__VORLIEGENDER TEXT__:
┏━━

Wege zur gemeinsamen Sicherheits- und Verteidigungspolitik in der EU  

erstellt am
23. 02. 06

Besuch des Verteidigungsausschusses der WEU im Parlament
Wien (pk) - Die österreichischen Positionen zur gemeinsamen europäischen Sicherheits- und Verteidigungspolitik, die sicherheitspolitischen Schwerpunkte der österreichischen Ratspräsidentschaft sowie Detailfragen zur Bundesheerreform und zur Zukunft der Neutralität standen am Mittwoch (22. 02.) im Mittelpunkt einer gemeinsamen Sitzung des WEU-Verteidigungsausschusses und von Mitgliedern der Verteidigungsausschüsse von Nationalrat und Bundesrat.

Geleitet wurde der Meinungsaustausch vom Vorsitzenden der österreichischen Delegation bei der WEU-Versammlung, Abgeordnetem Walter Murauer. Auf dem Präsidium nahmen neben ihm auch der Vorsitzende des WEU-Ausschusses Robert Walter (GB), der Obmann des Verteidigungsausschusses Reinhard Eugen Bösch und der Obmann des Verteidigungsaussschuses des Bundesrates Harald Reisenberger Platz.

In seinem einleitenden Statement legte Walter Murauer ein Bekenntnis zur europäischen Sicherheits- und Verteidigungspolitik ab und nannte es das Ziel der österreichischen Ratspräsidentschaft, unterschiedliche Interessen zu bündeln und Kompromisse zu erreichen, ohne eigene Interessen in den Vordergrund zu stellen. Es gelte die militärischen Operationen mit den Vereinten Nationen weiterzuführen und dabei der zivil-militärischen Kooperation besonderen Stellenwert zu geben, wobei Österreich gemeinsam mit den kommenden EU-Vorsitzländern Finnland und Deutschland langfristige Initiativen für die zivil-militärische Kooperation auf dem Balkan ergreifen möchte. Besondere Aktualität habe die zivil-militärische Kooperation bei Naturkatastrophen und bei der Abwehr von Terrorgefahren. Zivil-militärische Zellen sollten 90 Mann umfassen und im Stande sein, die jeweilige Situation autonom zu beurteilen. Im Juli will Österreich dazu gemeinsam mit Finnland und Großbritannien ein Non-Paper zur zivil-militärischen Kooperation vorlegen.

Die europäischen Battlegroups sollen bis Ende 2006 implementiert werden und eine stärkere Präsenz der EU am Balkan ermöglichen. Murauer warnte aber vor einer Inflation an Operationen. Battlegroups zu haben sollte nicht bedeuten, sie so oft wie möglich einzusetzen.

┗━━

__AUFGABE 1__: Mit welchen kommenden EU-Vorsitzländern möchte Österreich laut dem Bericht über die Sitzung des WEU-Verteidigungsausschusses langfristige Initiativen für die zivil-militärische Kooperation auf dem Balkan ergreifen?
__AUFGABE 2__: Nenne alle Personen, die im Bericht über die Sitzung des WEU-Verteidigungsausschusses namentlich erwähnt werden.
__AUFGABE 3__: Schreibe den Bericht über die Sitzung des WEU-Verteidigungsausschusses im Anschluss an seinen letzten Satz weiter.
Die Datensätze stammen aus einer anderen Quelle.

[Einträge zum Auffinden von Wörtern und Elementen]
┏━━

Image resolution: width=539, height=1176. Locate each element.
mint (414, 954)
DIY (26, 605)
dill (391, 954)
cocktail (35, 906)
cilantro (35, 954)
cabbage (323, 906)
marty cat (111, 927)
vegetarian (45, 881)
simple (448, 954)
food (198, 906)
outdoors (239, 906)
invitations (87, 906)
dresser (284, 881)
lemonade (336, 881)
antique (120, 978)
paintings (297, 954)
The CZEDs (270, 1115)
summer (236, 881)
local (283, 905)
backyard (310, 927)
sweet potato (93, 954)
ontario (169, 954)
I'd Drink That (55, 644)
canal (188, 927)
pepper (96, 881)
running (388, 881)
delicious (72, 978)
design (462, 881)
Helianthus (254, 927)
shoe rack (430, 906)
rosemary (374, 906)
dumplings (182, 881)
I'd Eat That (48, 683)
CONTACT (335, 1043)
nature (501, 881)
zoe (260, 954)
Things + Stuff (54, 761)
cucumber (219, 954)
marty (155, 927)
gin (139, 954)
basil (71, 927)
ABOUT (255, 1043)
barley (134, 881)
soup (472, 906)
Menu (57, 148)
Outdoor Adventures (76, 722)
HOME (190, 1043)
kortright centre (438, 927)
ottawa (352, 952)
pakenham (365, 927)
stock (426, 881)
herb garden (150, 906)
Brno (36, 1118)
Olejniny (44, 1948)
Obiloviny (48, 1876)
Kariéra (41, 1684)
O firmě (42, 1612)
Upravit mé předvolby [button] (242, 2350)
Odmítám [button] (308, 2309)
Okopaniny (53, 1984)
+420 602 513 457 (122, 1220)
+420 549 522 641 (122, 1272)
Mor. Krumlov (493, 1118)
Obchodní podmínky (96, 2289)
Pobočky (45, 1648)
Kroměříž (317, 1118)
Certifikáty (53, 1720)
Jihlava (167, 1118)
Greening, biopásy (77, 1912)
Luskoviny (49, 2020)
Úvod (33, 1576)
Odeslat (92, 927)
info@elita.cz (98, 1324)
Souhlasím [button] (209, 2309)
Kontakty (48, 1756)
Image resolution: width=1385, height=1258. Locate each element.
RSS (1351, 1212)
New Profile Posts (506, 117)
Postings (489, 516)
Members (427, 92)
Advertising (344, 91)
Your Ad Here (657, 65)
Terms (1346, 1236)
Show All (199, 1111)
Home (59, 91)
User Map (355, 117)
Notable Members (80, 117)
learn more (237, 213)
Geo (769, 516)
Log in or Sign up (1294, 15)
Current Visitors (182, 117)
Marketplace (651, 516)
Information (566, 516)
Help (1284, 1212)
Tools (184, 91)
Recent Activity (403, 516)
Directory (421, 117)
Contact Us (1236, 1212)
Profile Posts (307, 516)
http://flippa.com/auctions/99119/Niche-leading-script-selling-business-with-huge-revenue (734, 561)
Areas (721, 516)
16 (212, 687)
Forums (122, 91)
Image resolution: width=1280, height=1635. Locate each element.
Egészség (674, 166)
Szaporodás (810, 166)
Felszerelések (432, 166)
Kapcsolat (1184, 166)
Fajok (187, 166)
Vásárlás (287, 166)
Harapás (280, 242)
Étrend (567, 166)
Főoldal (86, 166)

┗━━

__LÖSUNG 1__: Mit Finnland und Deutschland.

__LÖSUNG 2__: Walter Murauer, Robert Walter, Reinhard Eugen Bösch und Harald Reisenberger.

__LÖSUNG 3__:
Der Balkan stelle sicherheitspolitisch eine Querschnittmaterie dar, meinte Murauer. Es sei zugleich wichtig, die EU-Integrationsperspektive zu unterstützen und die Region wirtschaftlich und politisch zu stabilisieren. Den militärischen Eliten will Murauer Trainingsmöglichkeiten anbieten. Zudem maß er der parlamentarischen Dimension der Sicherheitspolitik und der Einbeziehung der Bürger in verteidigungspolitische Fragen große Bedeutung zu.

Der Vorsitzende des WEU-Verteidigungsausschusses Robert Walter (GB) zeigte Interesse an den Ansichten Österreichs zur europäischen Sicherheits- und Verteidigungspolitik, insbesondere an der Rolle Österreichs auf dem Balkan und zur europäischen Sicherheits- und Verteidigungspolitik. Außerdem wollte Walter wissen, wie Österreich, das an der "Partnerschaft für den Frieden" teilnimmt, seine Beziehungen zur NATO sehe.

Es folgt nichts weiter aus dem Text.